On February 16, the House passed the Broadcast Decency Enforcement Act of 2005 (H.R. 310) by a vote of 389 to 38. This legislation would impose vastly higher fines — up to $500,000 — on broadcasters who air so-called indecent material.
What it doesn’t do is provide any relief from the vague standard of indecency that the Federal Communications Commission can arbitrarily apply. That means broadcasters, particularly small broadcasters, will have no choice but to engage in a very dangerous cycle of self-censorship to avoid the threat of a fine that could drive some of them into bankruptcy.
If this legislation is enacted, the real victim will be free expression and Americans’ First Amendment rights. In a statement I entered into the Congressional Record, John King, president of Vermont Public Television, said, in part:
While many people assume the new sanctions [of H.R. 310] are aimed at commercial broadcasters, public broadcasters are feeling the effects every day. Public television’s educational programming for children has always provided a safe haven. The same public television stations that take such care of their young viewers also respect the intelligence and discretion of their adult viewers to make the best viewing choices themselves. … While there have always been prohibitions against gratuitous indecency, the FCC always took context into account. Now, it seems that context is no longer considered. Much as we might like to invoke our First Amendment rights, we dare not risk the large fine that could come with a single violation.
I am increasingly alarmed by the culture of censorship that is developing in this country. This censorship is being conducted by the corporations that own our increasingly consolidated, less diverse media. And it is being done by the government. The result is an insidious chill on free expression on our airwaves.
I am not a conservative. But on this issue I find myself in strong agreement with Adam Thierer, the director of telecommunications studies at the Cato Institute — a very conservative think tank. He puts forth a commonsense, pro-freedom position:
Censorship on an individual/parental level is a fundamental part of being a good parent. But censorship at a government level is an entirely different matter because it means a small handful of individuals get to decide what the whole nation is permitted to see, hear or think. I’ve always been particularly troubled by the fact that so many conservatives, who rightly preach the gospel of personal and parental responsibility about most economic issues, seemingly give up on this notion when it comes to cultural issues.
We have got to stand firmly in opposition to the specter of censorship growing in America.
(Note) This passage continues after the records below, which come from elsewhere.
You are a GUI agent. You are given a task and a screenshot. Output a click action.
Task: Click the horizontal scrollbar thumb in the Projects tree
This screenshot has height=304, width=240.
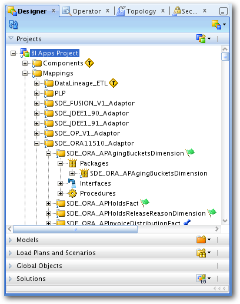point(75,229)
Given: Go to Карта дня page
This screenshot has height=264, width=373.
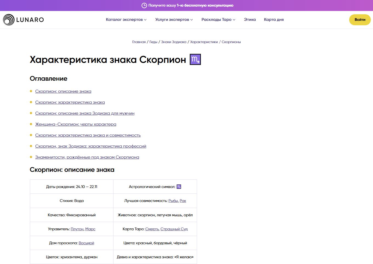Looking at the screenshot, I should click(274, 20).
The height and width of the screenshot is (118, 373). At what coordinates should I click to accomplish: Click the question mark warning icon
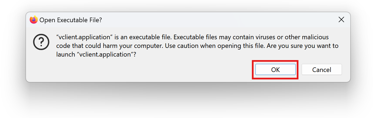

Here are some examples of increased censorship on the airwaves:
- In January 2004, CBS refused to air a political advertisement during the Super Bowl by MoveOn.org that was critical of President Bush’s role in creating the federal deficit.
- In November 2004, 66 ABC affiliates refused to air the World War II movie Saving Private Ryan for fear that they would be fined for airing programming containing profanity and graphic violence, even though ABC had aired the uncut movie in previous years. This, ironically, was a movie that showed the unbelievable sacrifices that American soldiers made on D‑Day fighting for freedom against Hitler, but ABC affiliates around the country didn’t feel free to show it.
- In November 2004, CBS and NBC refused to run a 30-second ad from the United Church of Christ because it suggested that gay couples were welcome to their church. The networks felt that it was “too controversial” to air.
- In January, many PBS stations refused to air an episode of the children’s show “Postcards with Buster” after Education Secretary Margaret Spellings objected to the show’s content, which included Buster, an 8‑year-old bunny rabbit, learning how to make maple syrup from a family with two mothers in Vermont.
- An episode of PBS’ “Antiques Roadshow” that included appraisal of an antique nude lithograph was edited so as not to offend.
A lot of people in Congress talk about freedom, but apparently they do not believe that Americans should have the “freedom” to make the choice about what they listen to on radio or watch on TV. There are a lot of people in Congress who talk about the intrusive role of “government regulators,” but today they want government regulators to tell radio and TV stations what they can air. That is wrong. Enacting the Broadcast Decency Enforcement Act of 2005 will make America a less free society.
What America is about is not necessarily liking what someone has to say, but defending their right to say it. Today, it is Janet Jackson’s wardrobe malfunction or Howard Stern’s vulgarity. What will it be tomorrow?